→ **Problem description**: Reproduce the rows from the line containing "Click Undo Import menu entry" through the end of the rows, replacing "pixels" with "px" and keeping everything else the same. Omit the pictures.

** Begin **

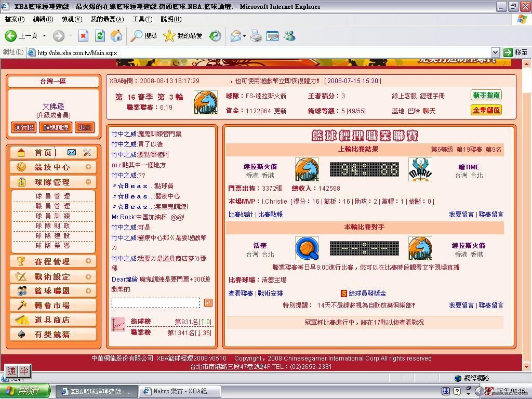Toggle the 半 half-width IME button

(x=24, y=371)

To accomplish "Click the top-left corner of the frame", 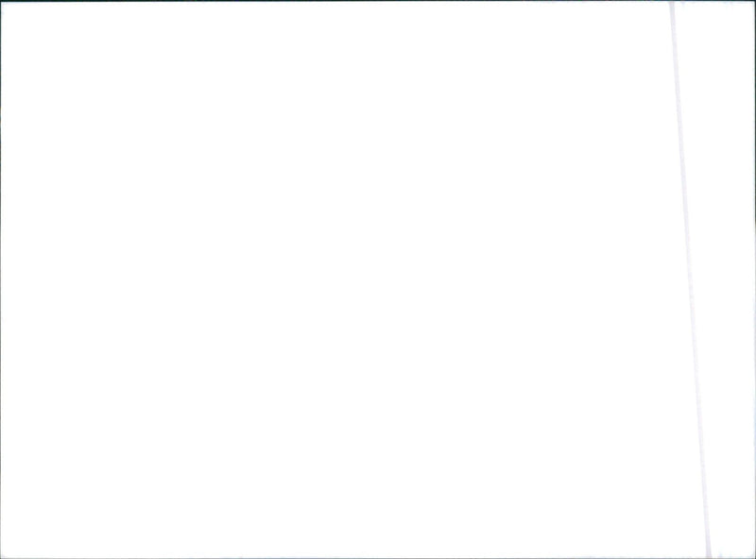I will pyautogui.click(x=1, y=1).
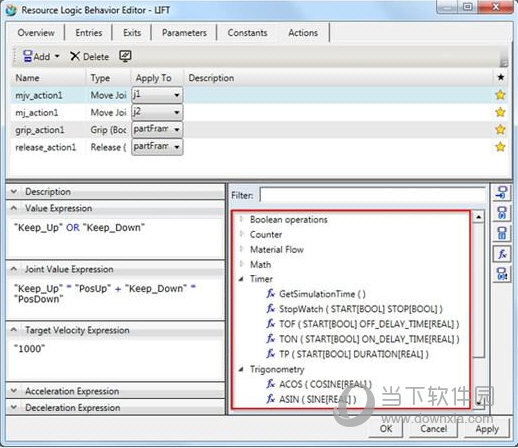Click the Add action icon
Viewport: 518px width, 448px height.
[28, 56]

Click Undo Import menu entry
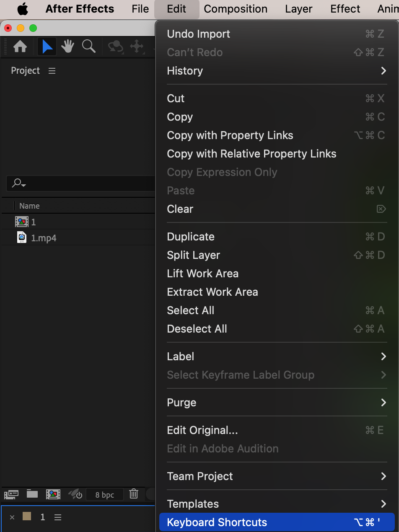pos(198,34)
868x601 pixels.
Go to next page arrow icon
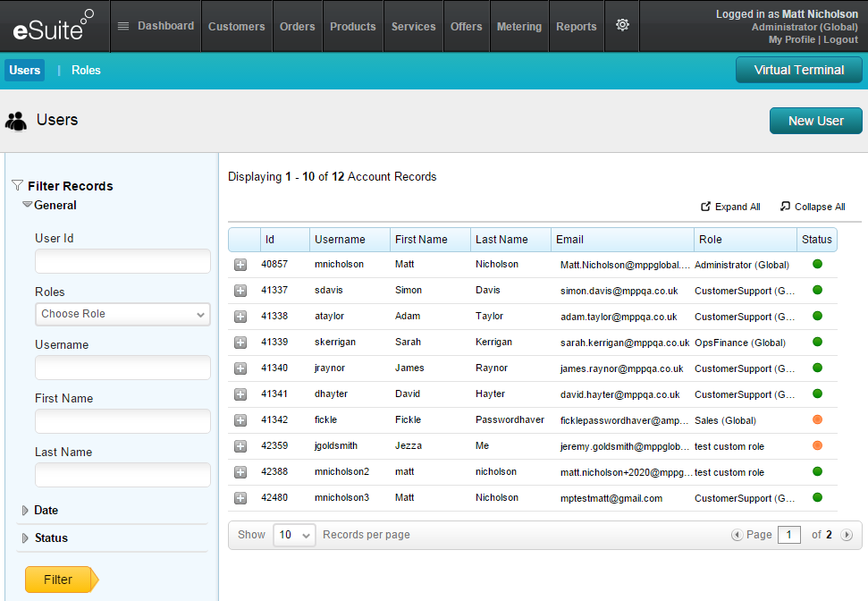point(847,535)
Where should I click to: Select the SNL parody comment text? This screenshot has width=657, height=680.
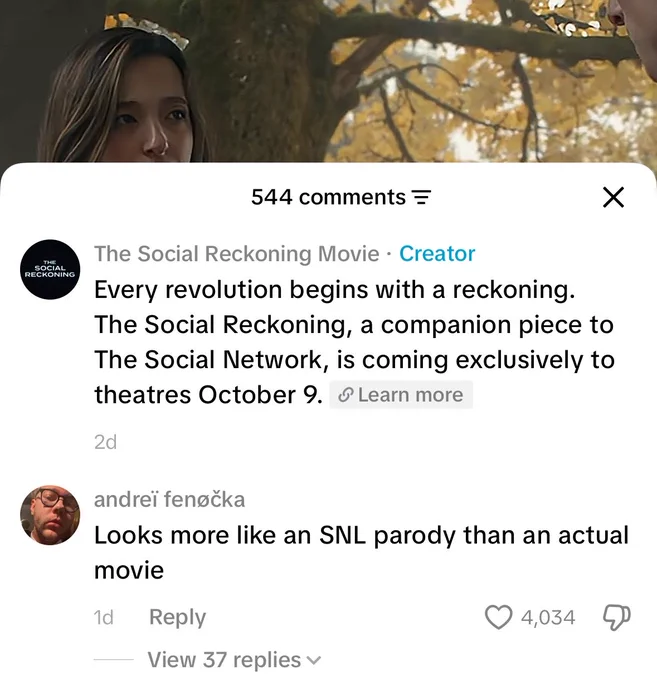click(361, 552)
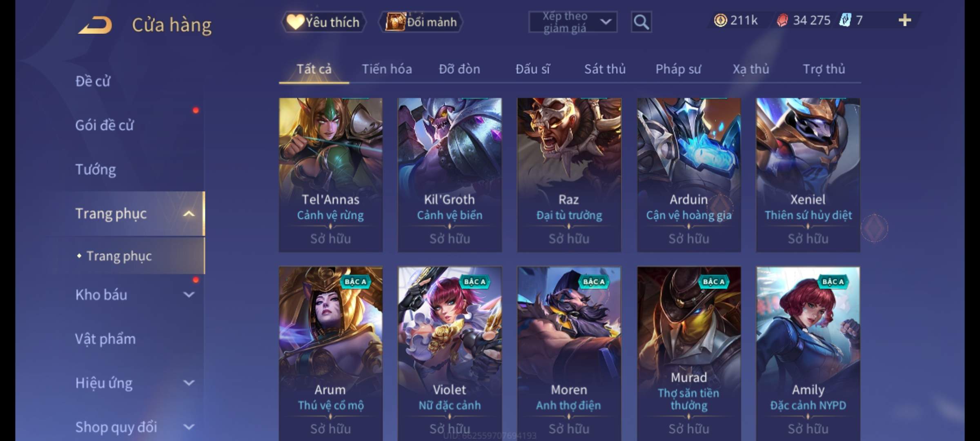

** End **

→ **Reply**:
Click Undo Import menu entry
pos(198,34)
868x601 px.
Go to next page arrow icon
point(847,535)
Where should I click to: Select the SNL parody comment text? This screenshot has width=657, height=680.
click(361, 552)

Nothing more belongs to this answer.